VERONIQUE BEDAGUE- J'avais prédit à l'époque que cette crise serait d'une grande violence. Plus personne ne peut malheureusement nier cette réalité aujourd'hui. Le volume des prêts immobiliers accordés s'est effondré de 50 % en deux ans. Le point le plus bas en une décennie a même été atteint en novembre 2023. Tous les experts s'en inquiètent désormais. Jusqu'au président de la République, qui l'a évoqué dans sa récente conférence de presse.
La hausse des taux d'intérêt en est-elle la seule responsable ?
Elle joue en tout cas un rôle majeur. Même si, comme pour toute crise de cette ampleur, les facteurs sont multiples. Souvenons-nous qu'en janvier 2022 les taux d'intérêt à vingt-cinq ans se situaient aux alentours de 1 %. Moins de deux ans plus tard, en décembre 2023, ils atteignaient 4,5 ! Or un mouvement de taux à la hausse ou à la baisse de 0,1 % correspond à une perte ou un gain de 1 point de pouvoir d'achat pour les clients.
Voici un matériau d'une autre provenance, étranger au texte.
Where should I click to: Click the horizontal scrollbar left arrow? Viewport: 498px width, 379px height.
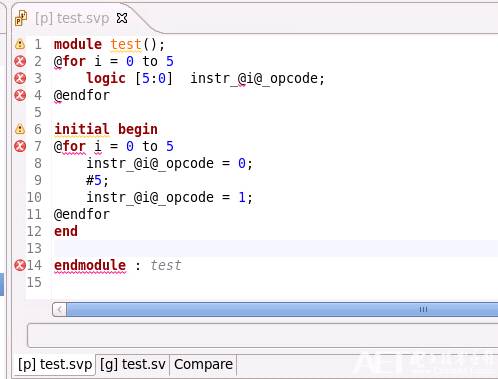coord(59,309)
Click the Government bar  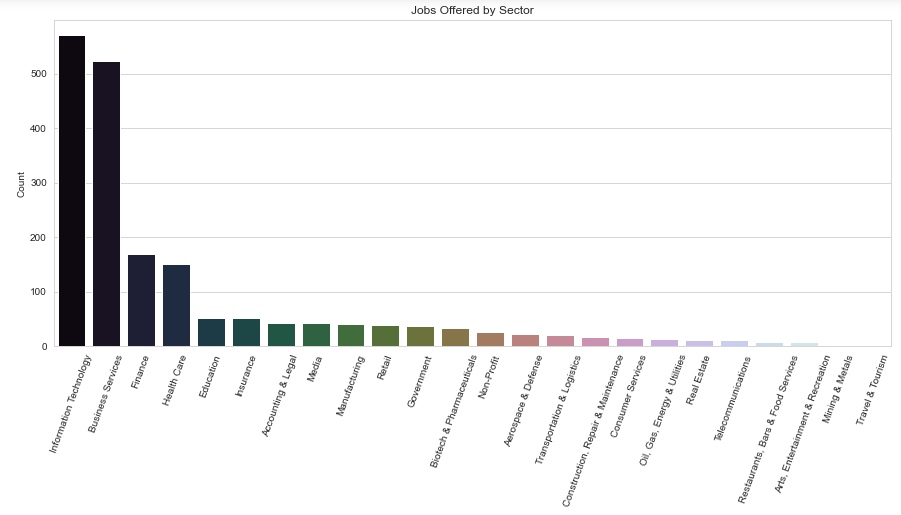click(420, 337)
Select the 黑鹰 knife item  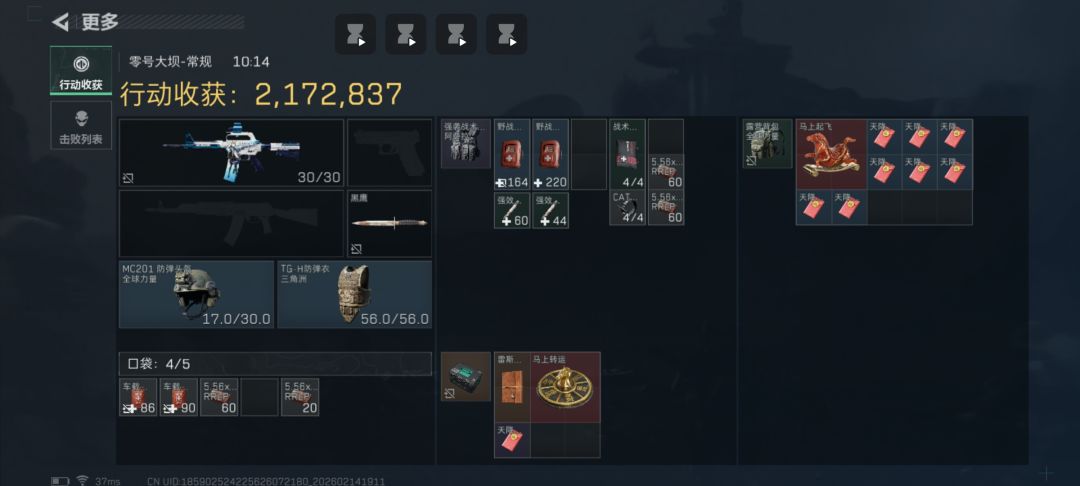pyautogui.click(x=390, y=224)
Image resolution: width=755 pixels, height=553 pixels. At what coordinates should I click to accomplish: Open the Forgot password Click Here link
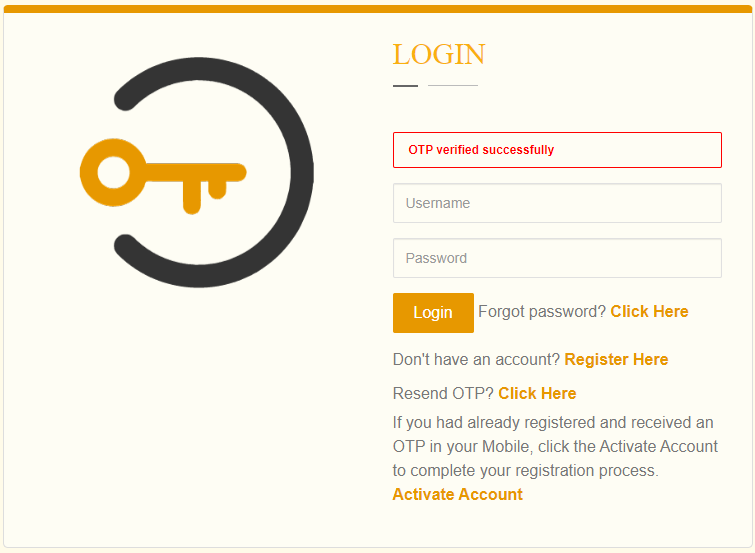pos(649,312)
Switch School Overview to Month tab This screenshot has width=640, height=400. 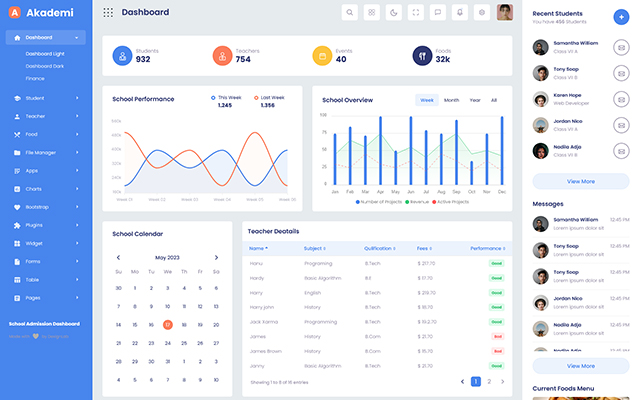point(451,100)
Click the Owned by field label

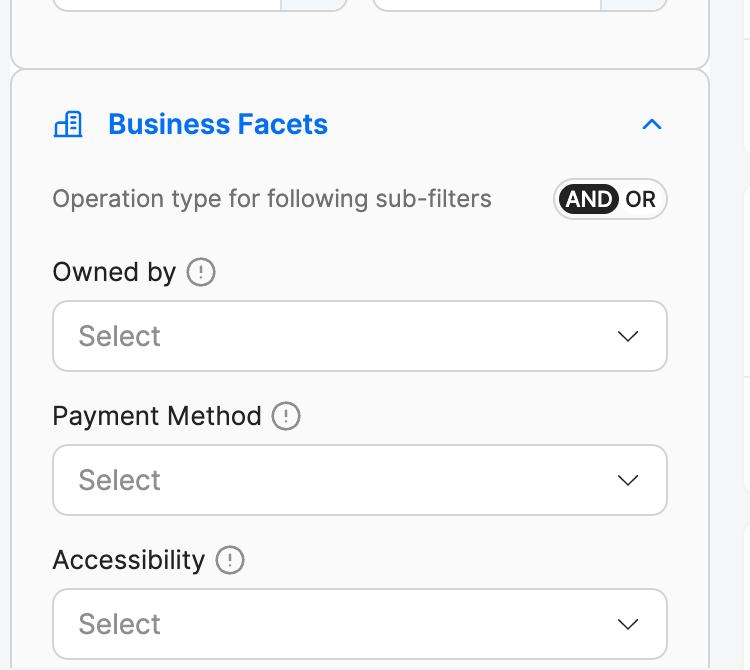tap(114, 272)
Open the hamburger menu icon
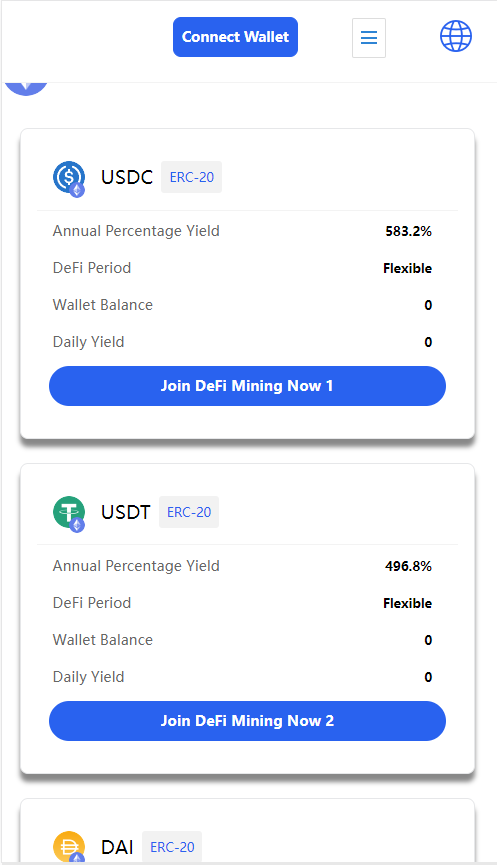The height and width of the screenshot is (865, 497). click(x=368, y=38)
Soit 10 points de pouvoir d'achat supplémentaires avec une baisse de 1 point de taux d'intérêt. C'est énorme !
Quand pensez-vous que les taux vont baisser ?
Tous les acteurs du secteur attendent une baisse cette année. Certaines banques font déjà des efforts. Mais il est probable que rien ne se produira au mieux avant le mois d'avril. En attendant, les investisseurs institutionnels se détournent, faute de rendement à la hauteur. Le problème est le même pour les investisseurs particuliers. Pour recréer un marché de la location privée, il faut améliorer le rendement de l'investissement, d'autant que la suppression du dispositif fiscal Pinel n'améliorera pas la situation. Et tant que l'offre restera inférieure à la demande, l'ajustement par les prix ne pourra pas s'effectuer correctement.